Treatment of the primary tumor in patients who present with metastatic disease at the time of initial diagnosis remains an unsettled issue. Because the systemic therapy the patient will receive will treat the in-breast disease, surgical resection of the primary breast tumor in this setting is often deemed unnecessary, and the primary breast tumor may serve as a clinically useful indicator for the assessment of treatment response. However, some recent retrospective studies report that resection of primary tumors may be associated with improved survival. The patients that appear to benefit from resection in these studies are typically young, have good performance status, achieve negative margins, have an excellent response to systemic therapy, and have bone-only metastatic disease.

Patients who develop metastatic disease are considered virtually—but not always—incurable; the average survival for patients with metastatic disease is 3.5 years. Endocrine blockade is an effective intervention for patients with hormone receptor positive disease. Such intervention can be particularly valuable for patients with minimal symptoms, limited extent of disease involvement, and/or involvement of predominantly bone and skin. Time to disease response tends to be slower with endocrine therapy, and such treatment is most appropriate and successful in patients who have had long disease-free intervals and had a good quality response to prior endocrine therapy. For patients with HER-2/Neu positive disease, trastuzumab can be given as monotherapy or in combination with chemotherapy or hormonal therapy. Trastuzumab may synergize with other agents, particularly taxotere, taxol, or navelbine. Combination chemotherapy with lapatinib is effective for patients whose disease progress on trastuzumab-based treatment.
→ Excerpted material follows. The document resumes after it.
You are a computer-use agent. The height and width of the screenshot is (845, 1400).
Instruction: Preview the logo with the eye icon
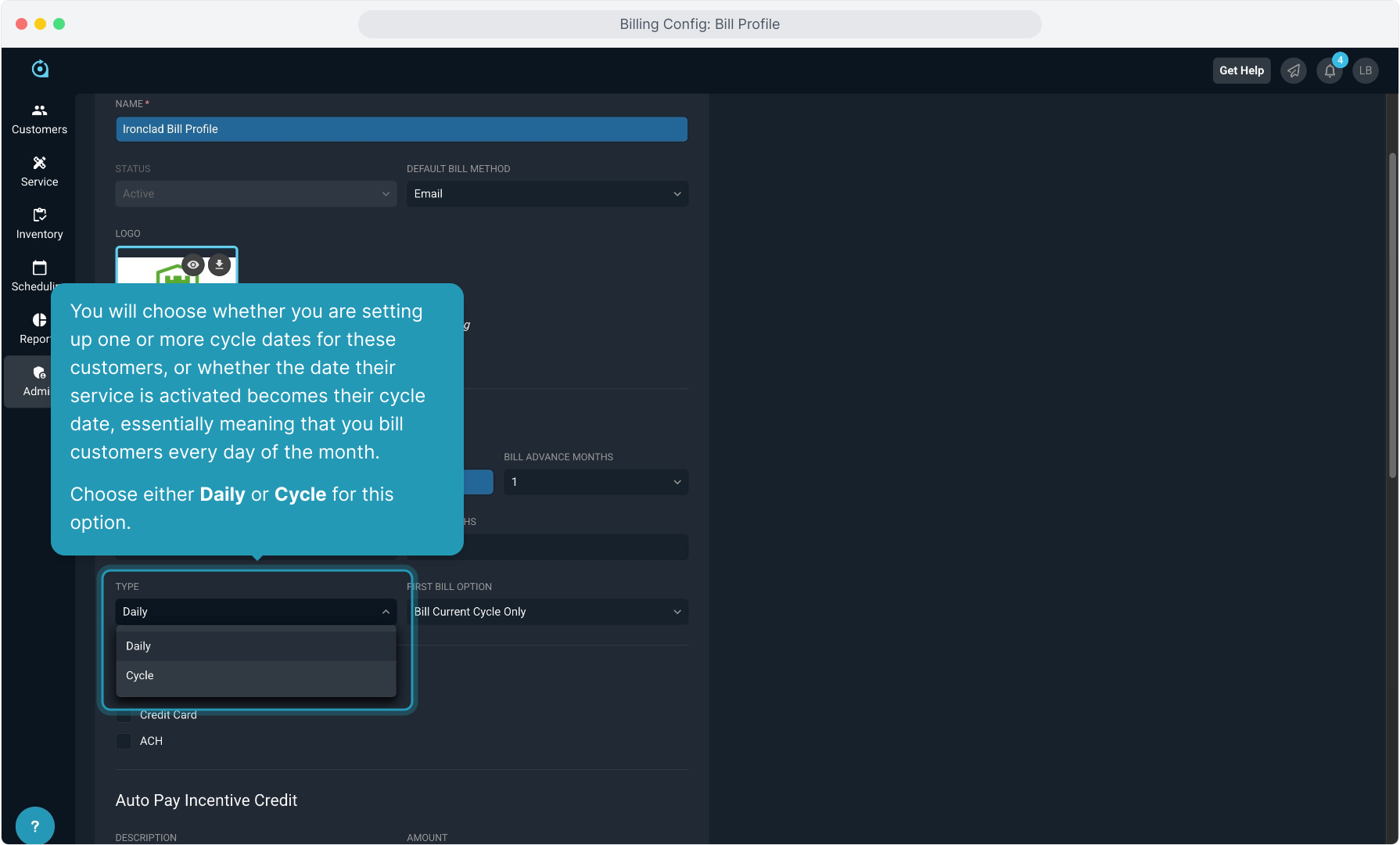tap(193, 264)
For patients whose tumors are neither hormone receptor nor HER-2/Neu positive, cytotoxic chemotherapy represents the only treatment option for unresectable metastatic disease. Commonly used agents include capecitabine, doxorubricin liposomal (Doxil), taxotere, taxol, navelbine, gemcitabine, nanoparticle albumin-bound paclitaxel (Abraxane), adriamycin, and cytoxan. Monotherapy with bevacizumab, a humanized monoclonal antibody targeting vascular endothelial growth factor, has a low response rate for metastatic breast cancer; the addition of bevacizumab to paclitaxel significantly improves the disease-free survival for breast cancer patients compared with treatment with paclitaxel alone. Major advances in the supportive care for patients with metastatic breast cancer include colony-stimulating factors, antiemetic agents targeting various pathways, and bisphosphonate therapy.
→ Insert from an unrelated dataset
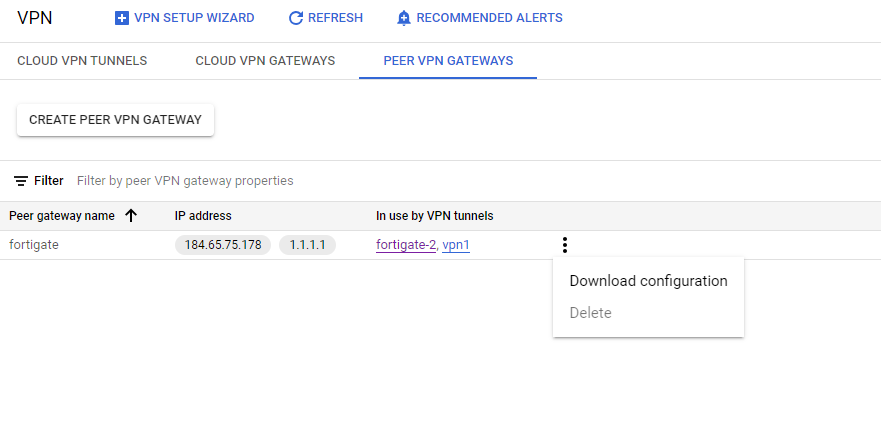Click the Recommended Alerts bell icon

404,18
The follow-up of premenopausal women with breast cancer is arguably more important than for older patients because of the higher likelihood of recurrence and the existence of “lead time bias”; history and physical examination, including CBE, is recommended every 3 months for the first 2 years, then every 6 months for the next 2 years, and then yearly. ASCO guidelines do not recommend routine chest radiographs, blood tests, more intense imaging, or tumor markers—these tests are not associated with any survival benefit and are best reserved for evaluation of symptomatic patients. The decreasing mortality rate for younger women with breast cancer has led to an increasing number of younger long-term survivors with special quality-of-life issues, including early menopause symptoms and other physical alterations, fear of recurrence, work and family issues, and infertility. Several options have been proposed for maintaining fertility; discussion of risks and benefits of fertility preservation can be complex, and patients can greatly benefit from interaction with a multidisciplinary team, which includes a fertility specialist and psychological support and counseling.